_YOUR INSTRUCTIONS_.
Please retype the lines below exactly as they appear, leaving out the pictures.
>> start DATA SHOWN
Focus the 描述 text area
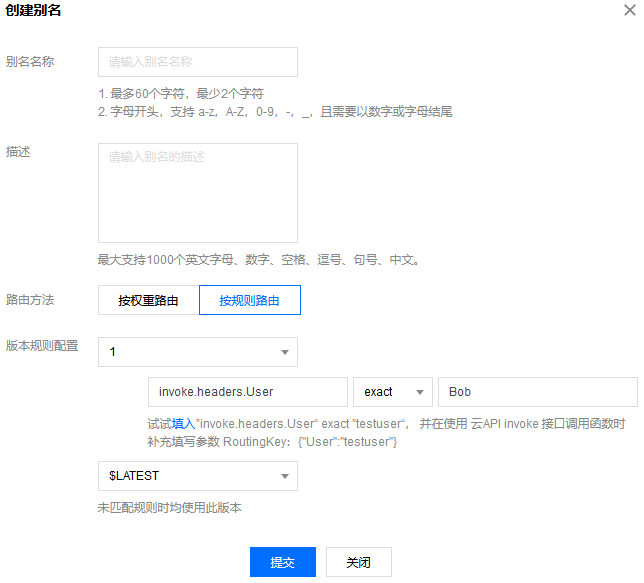Viewport: 644px width, 583px height. pyautogui.click(x=197, y=192)
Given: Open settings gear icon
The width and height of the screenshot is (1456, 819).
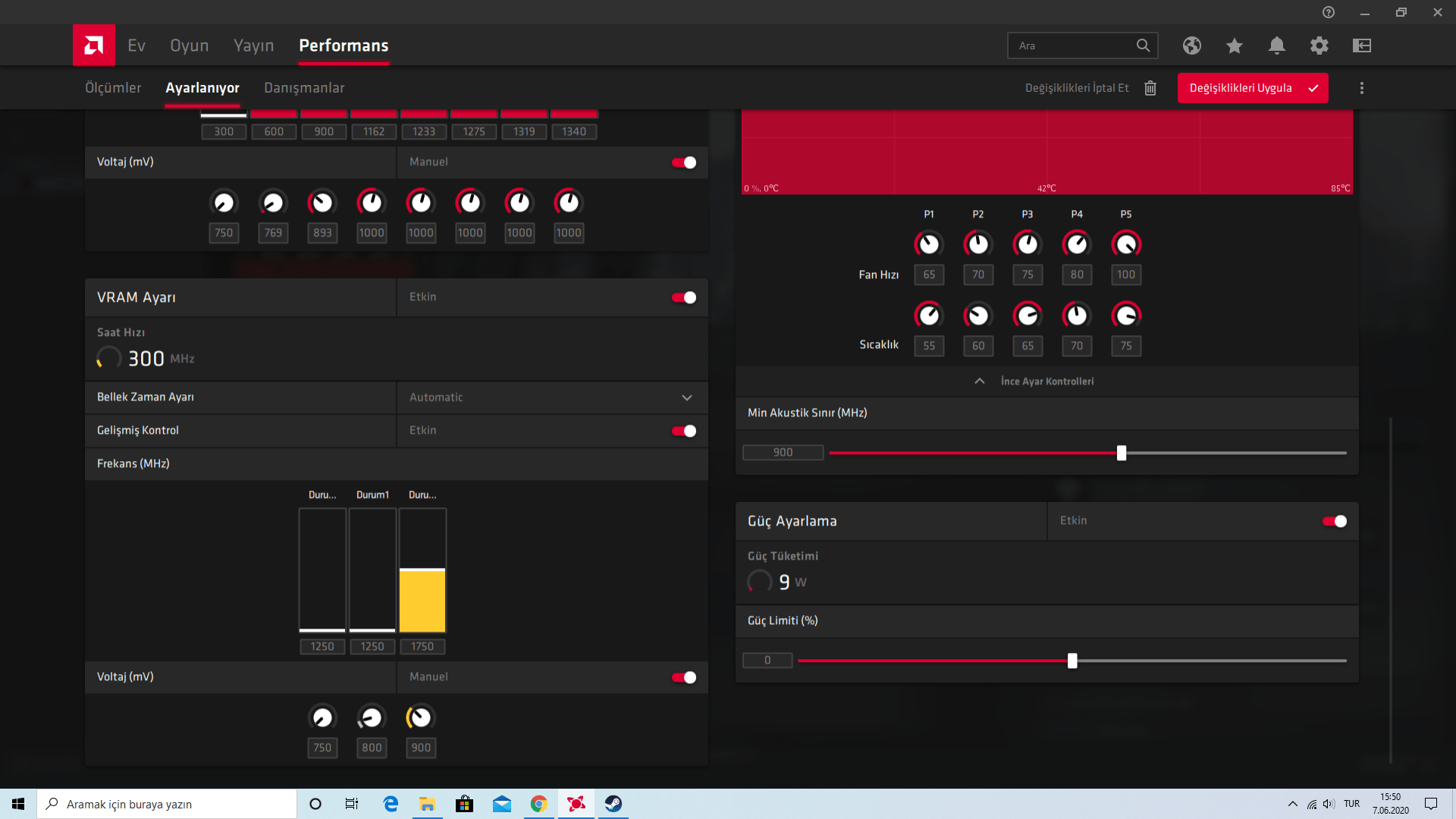Looking at the screenshot, I should point(1319,46).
>> end DATA SHOWN
_FINISHED TASK_.
Focus the 描述 text area
Viewport: 644px width, 583px height. pyautogui.click(x=197, y=192)
Given: Open settings gear icon
The width and height of the screenshot is (1456, 819).
Looking at the screenshot, I should point(1319,46).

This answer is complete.